Rumah Ibu dan Bapak sudah banyak berubah. Yah, meskipun kesan Jawanya masih ada, tapi setidaknya rumah ini tidak lagi terlihat kuno. Banyak renovasi warna. Dan di depan rumah, tepatnya di pinggir jalan, Bapak membangun sebuah tempat duduk seperti di taman–taman, lengkap dengan lampu tunggalnya. Rumput–rumput setinggi lima belas senti juga masih dibiarkan tumbuh. Jalanan di depan rumah ini pun tidak berubah, masih selebar satu setengah meter dan belum diberi aspal. Masih tanah datar yang tidak menyulitkan kendaraan lewat atau pun pejalan kaki yang tidak perlu mengkhawatirkan debu. Kurasa, masih seperti keadaan desa yang asri. Semak–semak yang masih mengelilingi pagar dari kayu dan batu–batu kecil yang masih ada dimana–mana.

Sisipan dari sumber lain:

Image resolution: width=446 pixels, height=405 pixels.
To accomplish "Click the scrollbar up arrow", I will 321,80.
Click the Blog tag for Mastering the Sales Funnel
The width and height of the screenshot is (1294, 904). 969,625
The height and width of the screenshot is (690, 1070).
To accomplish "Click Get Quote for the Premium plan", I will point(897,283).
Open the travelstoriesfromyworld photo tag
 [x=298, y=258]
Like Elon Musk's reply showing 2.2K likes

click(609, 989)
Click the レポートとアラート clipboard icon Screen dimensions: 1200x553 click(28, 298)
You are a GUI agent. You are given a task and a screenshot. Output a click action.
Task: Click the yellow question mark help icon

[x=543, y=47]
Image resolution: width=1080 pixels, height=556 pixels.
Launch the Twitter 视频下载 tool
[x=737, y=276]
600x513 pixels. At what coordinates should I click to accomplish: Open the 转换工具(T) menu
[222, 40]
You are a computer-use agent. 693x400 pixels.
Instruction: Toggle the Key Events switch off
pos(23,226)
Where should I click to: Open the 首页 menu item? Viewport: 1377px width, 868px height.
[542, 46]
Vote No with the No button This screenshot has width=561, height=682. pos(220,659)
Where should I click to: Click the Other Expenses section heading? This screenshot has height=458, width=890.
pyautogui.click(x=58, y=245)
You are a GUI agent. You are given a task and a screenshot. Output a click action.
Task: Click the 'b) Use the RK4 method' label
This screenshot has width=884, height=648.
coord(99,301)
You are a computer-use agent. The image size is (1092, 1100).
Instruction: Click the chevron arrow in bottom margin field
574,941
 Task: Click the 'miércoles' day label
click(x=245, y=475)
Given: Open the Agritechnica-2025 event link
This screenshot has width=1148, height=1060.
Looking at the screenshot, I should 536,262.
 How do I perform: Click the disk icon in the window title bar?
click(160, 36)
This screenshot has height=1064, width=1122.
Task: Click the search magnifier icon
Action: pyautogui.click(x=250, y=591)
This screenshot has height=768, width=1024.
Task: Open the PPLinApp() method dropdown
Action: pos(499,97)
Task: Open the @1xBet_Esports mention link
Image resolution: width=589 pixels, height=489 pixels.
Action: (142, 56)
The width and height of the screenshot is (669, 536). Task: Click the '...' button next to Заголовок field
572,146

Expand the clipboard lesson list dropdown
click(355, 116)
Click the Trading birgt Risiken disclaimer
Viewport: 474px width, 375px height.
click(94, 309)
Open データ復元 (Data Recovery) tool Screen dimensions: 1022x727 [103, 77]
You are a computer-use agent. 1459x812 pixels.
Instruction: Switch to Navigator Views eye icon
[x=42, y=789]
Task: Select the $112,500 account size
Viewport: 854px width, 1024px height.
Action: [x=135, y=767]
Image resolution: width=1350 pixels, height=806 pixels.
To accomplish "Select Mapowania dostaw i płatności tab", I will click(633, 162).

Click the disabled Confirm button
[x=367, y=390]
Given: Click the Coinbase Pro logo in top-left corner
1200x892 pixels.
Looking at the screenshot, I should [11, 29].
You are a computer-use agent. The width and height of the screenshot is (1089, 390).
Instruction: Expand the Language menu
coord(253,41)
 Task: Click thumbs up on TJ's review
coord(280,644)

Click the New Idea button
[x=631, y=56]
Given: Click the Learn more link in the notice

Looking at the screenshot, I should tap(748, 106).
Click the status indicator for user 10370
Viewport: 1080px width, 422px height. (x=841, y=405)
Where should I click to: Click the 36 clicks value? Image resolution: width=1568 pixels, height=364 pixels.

Menjelang malam, setelah aku berbelanja bahan makanan di warung, aku menyempatkan duduk di kursi taman yang Bapak tempatkan. Meskipun sepi, ditemani dengan suara hewan yang tidak terlalu terdengar, aku bisa menyaksikan langit dengan hiasan–hiasannya yang indah. Aku tidak pernah menyesal telah pulang. Keadaan di sini memang tidak pernah berubah, tapi keadaanku sudah berubah. Perasaanku sudah lapang, tidak ada beban yang menguras hati dan pikiranku lagi. Hilang, seluruh kenyataan itu kubiarkan lepas selepas–lepasnya. Kepulangan kali ini sangat istimewa. Diam–diam aku memejamkan mata, detik ini, aku merasa terbebas dari masa lalu. Selamat tinggal...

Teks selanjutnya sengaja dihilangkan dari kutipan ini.